PRSA will tell you that they are trying to evolve. They’ll point to their Digital Measurement conferences to rationalize their commitment to embracing a more data-driven industry of the future. But this is all smoke and mirrors. Just attend one of their awards galas, where the only entries that win are those who reference impressions metrics by the thousands. Find me one CEO (other than one of an impressions monitoring company) who cares about this metric and I’ll guarantee he or she is about to lose their job.
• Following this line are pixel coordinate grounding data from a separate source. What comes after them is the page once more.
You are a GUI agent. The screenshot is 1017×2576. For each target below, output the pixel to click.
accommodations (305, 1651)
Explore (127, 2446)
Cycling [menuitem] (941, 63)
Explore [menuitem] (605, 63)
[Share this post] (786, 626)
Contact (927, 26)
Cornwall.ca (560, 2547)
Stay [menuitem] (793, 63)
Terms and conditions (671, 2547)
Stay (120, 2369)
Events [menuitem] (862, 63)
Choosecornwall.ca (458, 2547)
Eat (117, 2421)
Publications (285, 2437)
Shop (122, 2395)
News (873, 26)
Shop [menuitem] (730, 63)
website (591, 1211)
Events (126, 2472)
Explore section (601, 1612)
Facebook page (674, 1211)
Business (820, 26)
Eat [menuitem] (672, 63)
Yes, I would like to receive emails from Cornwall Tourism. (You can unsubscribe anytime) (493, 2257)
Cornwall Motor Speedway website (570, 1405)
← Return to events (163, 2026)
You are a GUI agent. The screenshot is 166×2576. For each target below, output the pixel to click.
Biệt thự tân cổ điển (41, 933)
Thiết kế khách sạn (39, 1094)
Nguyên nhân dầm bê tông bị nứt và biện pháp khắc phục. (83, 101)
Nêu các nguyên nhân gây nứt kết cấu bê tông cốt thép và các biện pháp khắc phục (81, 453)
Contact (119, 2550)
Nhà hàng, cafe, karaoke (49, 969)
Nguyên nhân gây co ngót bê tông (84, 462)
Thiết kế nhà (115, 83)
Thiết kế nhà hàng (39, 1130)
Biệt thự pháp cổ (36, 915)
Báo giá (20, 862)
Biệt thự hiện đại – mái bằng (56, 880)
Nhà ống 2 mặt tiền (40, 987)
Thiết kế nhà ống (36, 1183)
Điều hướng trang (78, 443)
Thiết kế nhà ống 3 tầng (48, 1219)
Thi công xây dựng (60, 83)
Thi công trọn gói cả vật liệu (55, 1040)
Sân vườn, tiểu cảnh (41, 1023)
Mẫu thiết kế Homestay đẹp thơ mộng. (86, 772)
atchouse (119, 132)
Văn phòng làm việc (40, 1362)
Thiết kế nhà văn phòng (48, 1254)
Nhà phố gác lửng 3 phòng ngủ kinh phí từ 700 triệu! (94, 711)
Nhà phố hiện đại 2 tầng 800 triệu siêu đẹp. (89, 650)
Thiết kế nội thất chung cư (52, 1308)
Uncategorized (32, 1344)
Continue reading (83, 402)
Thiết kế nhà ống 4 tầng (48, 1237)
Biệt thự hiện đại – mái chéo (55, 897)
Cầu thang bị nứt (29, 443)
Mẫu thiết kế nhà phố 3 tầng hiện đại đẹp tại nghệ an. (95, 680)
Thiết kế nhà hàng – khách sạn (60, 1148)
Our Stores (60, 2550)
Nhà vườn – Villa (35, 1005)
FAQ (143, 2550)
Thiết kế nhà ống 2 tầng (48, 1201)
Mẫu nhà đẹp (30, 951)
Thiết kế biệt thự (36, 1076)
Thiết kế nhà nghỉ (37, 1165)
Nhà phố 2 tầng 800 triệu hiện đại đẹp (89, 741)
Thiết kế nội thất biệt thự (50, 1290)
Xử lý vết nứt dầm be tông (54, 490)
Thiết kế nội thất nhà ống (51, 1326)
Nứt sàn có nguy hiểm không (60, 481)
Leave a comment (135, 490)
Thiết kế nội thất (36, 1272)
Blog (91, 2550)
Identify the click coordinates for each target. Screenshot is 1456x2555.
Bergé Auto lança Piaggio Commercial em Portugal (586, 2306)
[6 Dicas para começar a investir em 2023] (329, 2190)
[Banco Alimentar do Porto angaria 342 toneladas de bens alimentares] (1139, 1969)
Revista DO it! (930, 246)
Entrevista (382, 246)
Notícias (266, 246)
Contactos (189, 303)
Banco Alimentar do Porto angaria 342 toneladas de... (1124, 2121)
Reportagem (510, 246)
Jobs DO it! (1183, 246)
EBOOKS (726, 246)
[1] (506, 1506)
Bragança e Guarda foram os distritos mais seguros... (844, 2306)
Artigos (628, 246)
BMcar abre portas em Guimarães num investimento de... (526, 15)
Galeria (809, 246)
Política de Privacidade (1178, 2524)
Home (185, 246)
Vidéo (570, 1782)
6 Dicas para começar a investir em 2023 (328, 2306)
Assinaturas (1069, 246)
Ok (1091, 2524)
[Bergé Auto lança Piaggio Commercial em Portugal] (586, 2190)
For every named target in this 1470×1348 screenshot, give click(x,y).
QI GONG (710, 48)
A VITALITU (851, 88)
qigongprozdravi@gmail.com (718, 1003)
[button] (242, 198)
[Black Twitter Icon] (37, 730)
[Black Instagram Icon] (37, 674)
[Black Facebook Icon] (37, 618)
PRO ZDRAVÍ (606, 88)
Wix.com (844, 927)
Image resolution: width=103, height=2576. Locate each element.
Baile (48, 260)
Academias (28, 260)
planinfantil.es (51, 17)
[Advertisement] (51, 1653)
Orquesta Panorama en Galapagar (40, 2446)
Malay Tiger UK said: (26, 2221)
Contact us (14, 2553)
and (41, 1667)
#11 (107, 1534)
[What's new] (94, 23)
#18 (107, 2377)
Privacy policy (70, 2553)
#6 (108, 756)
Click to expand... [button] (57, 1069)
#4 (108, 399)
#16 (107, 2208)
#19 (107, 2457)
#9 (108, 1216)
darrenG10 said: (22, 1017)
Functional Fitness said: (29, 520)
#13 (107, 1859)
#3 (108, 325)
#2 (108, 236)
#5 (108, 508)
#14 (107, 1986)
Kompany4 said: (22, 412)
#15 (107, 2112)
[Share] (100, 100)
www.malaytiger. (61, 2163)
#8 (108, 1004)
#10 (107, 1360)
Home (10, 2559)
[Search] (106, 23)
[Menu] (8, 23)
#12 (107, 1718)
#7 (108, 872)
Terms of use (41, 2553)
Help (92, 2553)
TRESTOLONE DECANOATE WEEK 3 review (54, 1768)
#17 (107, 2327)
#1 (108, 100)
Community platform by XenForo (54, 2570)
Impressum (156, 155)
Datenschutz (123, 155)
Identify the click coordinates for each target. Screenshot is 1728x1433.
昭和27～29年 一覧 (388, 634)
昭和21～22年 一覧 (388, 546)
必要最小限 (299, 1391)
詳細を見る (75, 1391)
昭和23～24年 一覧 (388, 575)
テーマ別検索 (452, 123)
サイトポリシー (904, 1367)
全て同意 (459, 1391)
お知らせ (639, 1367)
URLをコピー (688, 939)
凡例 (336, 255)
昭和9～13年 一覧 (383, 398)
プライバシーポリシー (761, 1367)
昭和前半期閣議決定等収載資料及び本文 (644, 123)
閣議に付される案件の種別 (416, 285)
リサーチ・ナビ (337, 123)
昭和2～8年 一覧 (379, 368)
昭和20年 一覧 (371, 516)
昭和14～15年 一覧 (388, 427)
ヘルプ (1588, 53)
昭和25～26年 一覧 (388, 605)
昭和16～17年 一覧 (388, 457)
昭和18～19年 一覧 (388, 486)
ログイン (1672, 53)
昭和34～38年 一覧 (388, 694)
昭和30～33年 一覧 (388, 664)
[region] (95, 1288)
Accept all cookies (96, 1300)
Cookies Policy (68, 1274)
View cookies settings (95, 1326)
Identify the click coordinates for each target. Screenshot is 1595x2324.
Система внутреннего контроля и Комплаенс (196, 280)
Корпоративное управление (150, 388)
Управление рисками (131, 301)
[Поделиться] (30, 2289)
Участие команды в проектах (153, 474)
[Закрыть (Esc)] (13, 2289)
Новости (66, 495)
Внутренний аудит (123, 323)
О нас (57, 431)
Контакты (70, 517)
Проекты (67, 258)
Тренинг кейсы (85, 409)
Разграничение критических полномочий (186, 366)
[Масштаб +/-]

Let’s get real – PRSA may have nonprofit status, but they’re true mission is all about the bottom line. If PR is going to emerge from its existential crisis, it will need the help of its trade association, especially as it relates to training the next generation of talent.
The ‘Big Agencies’ – I’m talking to you – the Edelman’s , MSL Group’s, Ketchum’s and Weber’s of the world. The 10-15 biggest agencies with a global presence. My pissed-off-ness with these orgs. is not necessarily about the work that they do; rather it is rooted in the revolving door culture that they have propagated and which has trickled down throughout the industry like a lice outbreak at a daycare.
Turnover in PR is among the worst in all industries, and it’s getting worse as millennials have proven that they’ll leave faster than a woman on a blind date with Mitch McConnell.
The concept of the revolving door profession has gotten so out of hand that I’ve been told by more than one person that surviving more than two years at Edelman New York has roughly the same odds as Roseanne Barr Tweeting something not racist.
Now, all of these agencies will point to their culture, diversity and professional development initiatives to combat my argument. But if those programs were any good, why do PR pros feel leave big agencies with such haste?
The answer is twofold. For starters, these agencies have never done enough to set expectations with clients, out of the fear of losing the business. The leadership teams, although mostly detached from account work, have built business on overpromising, and then putting the burden on employees to deliver what, in many instances, is not possible to achieve. This not only hurts the client relationship, but it also dissuades employees from believing that their company truly has their back. Thus, the decision to leave is an easy one more often than not.
Finally, those culture, diversity and professional development initiatives previously mentioned are usually one-size-fits all, meaning that if your preference or definition of what those should be differs from what the agency pre-selects, then you are either forced to conform or hit the road.
The future of PR, and my legacy, will require a lot of tough changes that frankly I’m not sure the industry has the chops for. So, unfortunately, I believe I won’t be able to drop my alter ego of Pissed Off Ivy Lee any time soon.
Pissed off Ivy Lee is the emotionally damaged founder of public relations. He is on a mission to reform the PR industry so that his reputation is not tarnished for eternity.